=== INSTRUCCIONES ===
Según el texto sobre la Virgen María, ¿en qué fecha habló Juan Pablo II en la Catedral de la Ciudad de México?

=== PÁGINA ===
◆ ◆ ◆ ◆ ◆ ◆ ◆

Son palabras del Padre Fr. Justo Pérez de Urgel, que deseamos  asumir como propias y por eso recordaremos también, la oración que el Papa san Juan Pablo II decía un 15 de agosto de 1986 para saludar a la Virgen de la Asunción durante el Ángelus,  en su festividad:

 

 
“<Bendita tú entre las mujeres…Dichosa la que ha creído>"  (Lc 1, 42. 45).

Verdaderamente eres llena de gracia, oh María; y por esta plenitud se ha desarrollado en Ti un mundo nuevo.

El del Emmanuel, el mundo del Dios-con-los-hombres.

El mundo de la fe, que abraza la realidad sobrenatural de Dios.

Esta realidad está en Ti. Dios está en Ti, Virgen Madre: <Bendito el fruto de tu vientre> (Lc 1, 42).

Venimos para encontrarte en el umbral de la casa de Isabel, que fuiste a visitar después de la Anunciación.



Y, a la vez, venimos para encontrarte en el umbral de este tiempo, abierto en el cielo, el tiempo que es Dios mismo: el Padre, el Hijo y el Espíritu Santo.

Venimos para encontrarte, oh María, en el día de tu Asunción.

Nosotros, la Iglesia de tu Hijo, que escuchamos recogidos tus palabras.

Y pensamos (nos lo sugiere la liturgia de la solemnidad de hoy) que las palabras por Ti pronunciadas durante la Visitación de Isabel, han vuelto a tus labios en el momento de la Asunción.

¡Han vuelto las mismas palabras pero, realmente, mucho más intensas por el <fruto> de toda tu vida!

Tú dices: <Mi alma engrandece al Señor y exulta de júbilo mi espíritu en Dios, porque ha mirado la humildad de su sierva…Ha hecho en mí maravillas el Poderoso cuyo nombre es santo> (Lc 1, 46,48).

Sí, oh María, santo es el nombre de Dios y el nombre tuyo alcanza en Él su santidad.

Y por eso todas las generaciones te llamarán bienaventurada”

 


    

 

 

 

 

 

 

 

 

 

 

 

 

VIRGEN MARÍA: VIRGEN FIEL


 
 
 


San Juan Pablo II era un gran devoto de la Virgen María y por eso, de Ella, nos habló en muchos de sus mensajes orales o escritos. Recordaremos ahora aquello que dijo  durante su viaje a la Republica Dominicana, México y Bahamas,  más concretamente, en la Catedral de la Ciudad de México el 26 de enero del año 1979, casi al inicio de su Pontificado:

“De entre tantos títulos atribuidos a la Virgen, a lo largo de los siglos, por el amor filial de los cristianos, hay uno de profundísimo significado: <Virgo fidelis> (Virgen fiel).

◆ ◆ ◆ ◆ ◆ ◆ ◆

=== DATOS RECIBIDOS ===
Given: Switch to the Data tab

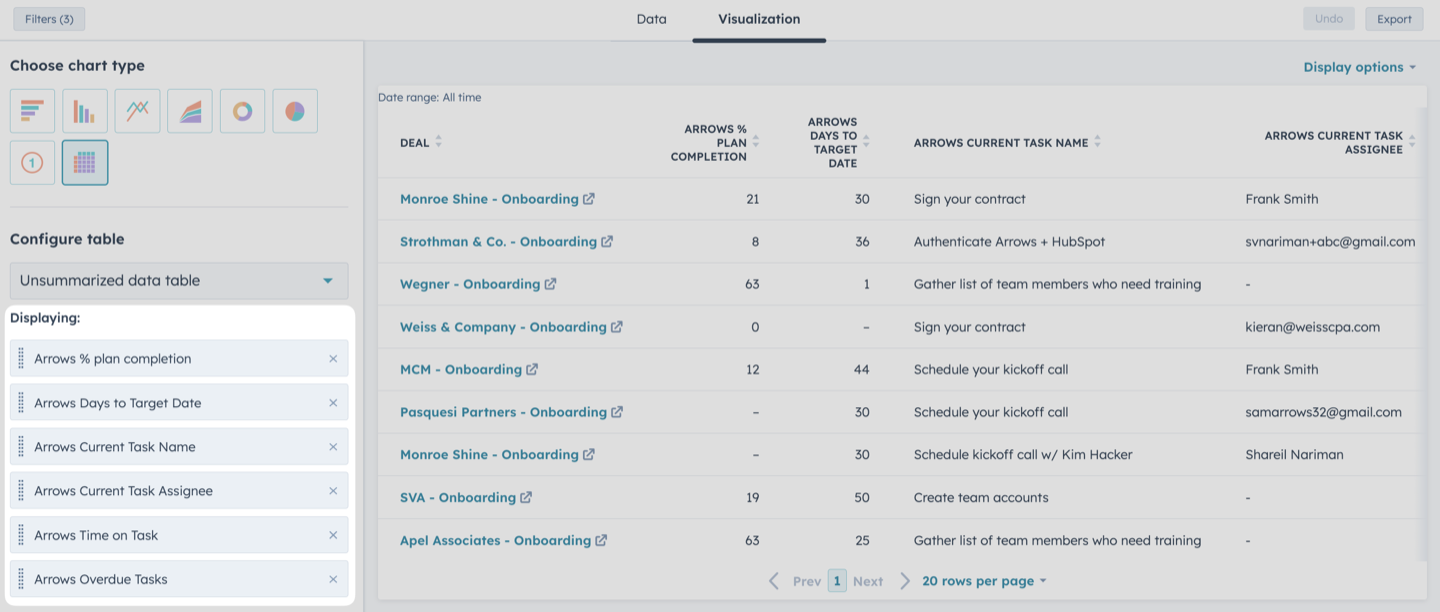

◆ ◆ ◆ ◆ ◆ ◆ ◆

=== RESULTADO ===
El 26 de enero de 1979.